Hier j’ai marié ma fille. Ce qui fait qu’exceptionnellement j’étais habillé. Je portais des chaussures neuves, j’avais mal aux pieds, et de plus j’ai beaucoup dansé, beaucoup marché, ce qui n’aide pas.

Cette nuit j’avais les mollets courbatus, des ampoules aux talons et sur la plante, mais j’étais de bonne humeur, la noce avait été joyeuse, alors je continuais de marcher, en boitillant mais le cœur léger. J’enchaînais les kilomètres sur la route toute la nuit, et enfin au petit jour j’arrivais à destination : place des Capucins, à La Mure.

Je devais me rendre ici parce que j’avais été embauché pour exécuter une tâche, hélas j’avais tant marché que je ne me souvenais plus de laquelle. Je faisais le tour de la place et je voyais différents orchestres s’installer, aux coins des rues ou dans des bistros, mince, c’était un festival ? J’étais censé jouer de la musique ? Je n’avais pas pris mon instrument ! Heureusement, non, je n’était pas là pour ça : j’étais attendu pour du jardinage, je devais m’occuper des jardinières et plates-bandes municipales, travail d’intérêt général. Une dame entre deux âges, portant une ample robe bleue des années 70 et un chapeau de paille, assise sur un tabouret, se lève à ma vue et m’interpelle : Ah, te voilà ! Allez, on s’y met ! Ce matin il faut allocher la vedette avant qu’il ne soit trop tard, et il est plus que temps, la saison est très avancée !

Allocher la vedette ? Je n’ai aucune idée de ce dont elle parle, mais je fais mine, j’opine du chef, je me dis qu’il suffit de la regarder faire et de l’imiter. Je lui emboîte le pas vers un immense parterre recouvert d’une graminée à très hautes tiges, aux longues fleurs bleues et mauves. La vedette, je présume ?

La dame me fait une vague conversation, elle me tutoie mais comme je ne parviens pas à me souvenir si nous nous connaissons suffisamment pour partager notre vie privée, je n’aborde pas le mariage de la veille et ma longue marche de la nuit. Je me contente d’observer ses gestes sur l’un des plans de fleurs, et de le reproduire sur un autre plan, à l’autre bout du parterre.

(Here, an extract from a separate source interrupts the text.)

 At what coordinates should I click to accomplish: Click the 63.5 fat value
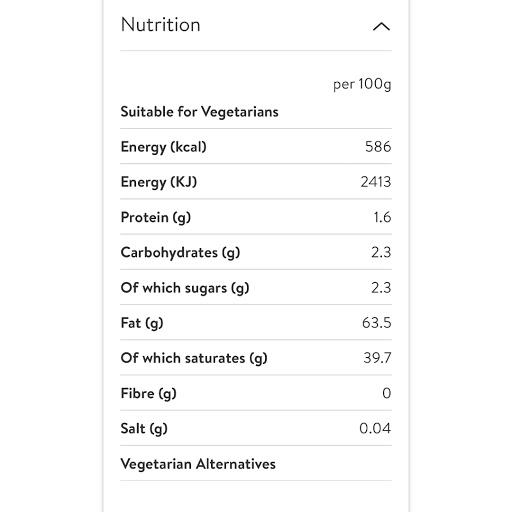[377, 323]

Elle empoigne chaque tige et l’agite, au besoin en faisant remonter son poing par à-coups jusqu’au sommet, afin de faire retomber au sol tous les pétales éparpillés, pistils et pollens. D’accord… j’ai compris… Allocher la vedette signifie procéder à la dissémination des pollens à la surface de la terre, afin de préparer la prochaine génération, la prochaine germination, contribuer au cycle naturel.

Une fois que je maîtrise bien le geste, après cinq ou six tiges de vedettes que j’ai correctement allochées, je tente une plaisanterie : Okay, j’ai compris pourquoi elle s’appelle la vedette, cette plante ! En fait, ce qu’on est en train de faire, c’est, ni plus ni moins, la branler. Seule une vedette peut convoquer du petit personnel, des petites mains, pour se faire branler, au lieu de se débrouiller toute seule. Ah ah ah !

La dame ne rit pas du tout. Elle me regarde interloquée, sans que je réussisse à interpréter son regard, soit choqué, soit illuminé par cette révélation comme si, d’elle-même, elle n’avait jamais réfléchi à son geste traditionnel. Je suis soudain mal à l’aise, aussi je me réveille.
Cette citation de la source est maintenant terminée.